Baltera told BioSpace, “What’s interesting about this space, about 10 years ago if you asked big biopharma about NASH, they weren’t interested. About five years ago, it was about 50/50 and I think where we are today, I think 80 to 90 percent are interested. A lot of them, unlike Allergan and Gilead, are trying to figure out what bet to place and where. One of the hallmarks of metabolic diseases is they tend to be complicated. There’s a lot of biology and biochemistry going on.”
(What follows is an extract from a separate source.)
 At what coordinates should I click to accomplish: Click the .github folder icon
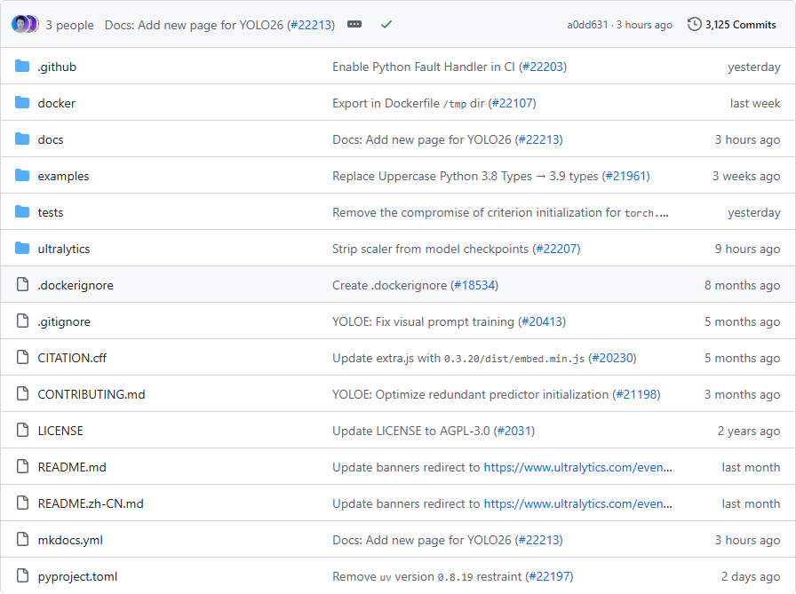coord(22,67)
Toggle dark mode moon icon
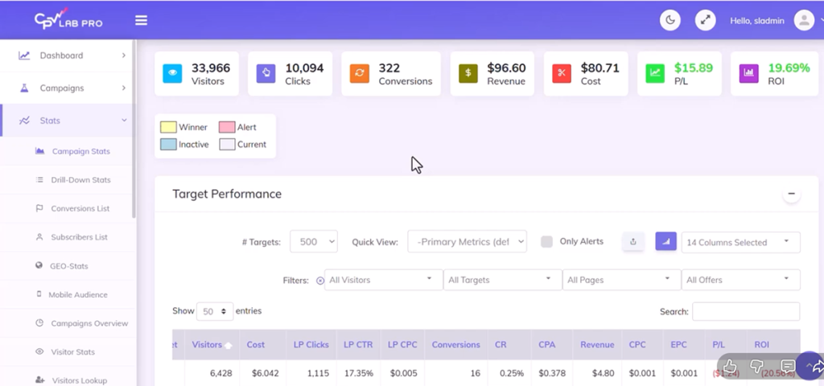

And because NASH is multifactorial, with a combination of insulin resistance, fibrosis, and inflammation, it’s entirely possible that an eventual treatment will be a cocktail of drugs that handle different components of the disease, not unlike what is being done in HIV and immuno-oncology.
Dollars and Deals
At the moment, Cirius is intent on using its $40 million to move the company’s asset through Phase IIb and into Phase III if possible. It is also preparing the foundations for potential commercial operations, if the company should get that far in the development of the drug. Baltera says, “We talk to everybody and we’re open to all the options. How I view it from an executive standpoint is to be agnostic where my source of funding comes from. What I try to worry about is putting the company and program in a position to most quickly advance it to help patients. Sometimes that’s to raise money, sometimes it’s to partner with a large strategic company that can help us along the way, maybe give them part of the business and keep part of the business. And sometimes it’s to graduate it and send it off to college and let them run the ball with it because they have all the manufacturing and commercial infrastructure available that I don’t currently have. So the best we can do is to get the product to a position where it’s truly Phase III-ready and that’s what we’re doing.”
What to Look For
The company has a good 12 to 18 months or more before it will have a final readout on its Phase II trial. At that point, sometime in 2019, the company will have an idea on whether the data is strong enough to move into Phase III and potential commercialization. Baltera told BioSpace, “A good idea is a comparison of 10 years ago with Hepatitis C. If you followed Gilead, the real foundation of the company is Hepatitis C, and now they’ve done such a great job in halting a disease in its tracks that NASH is becoming the number one reason for liver transplants, not Hepatitis C. It’s a growing area of need.”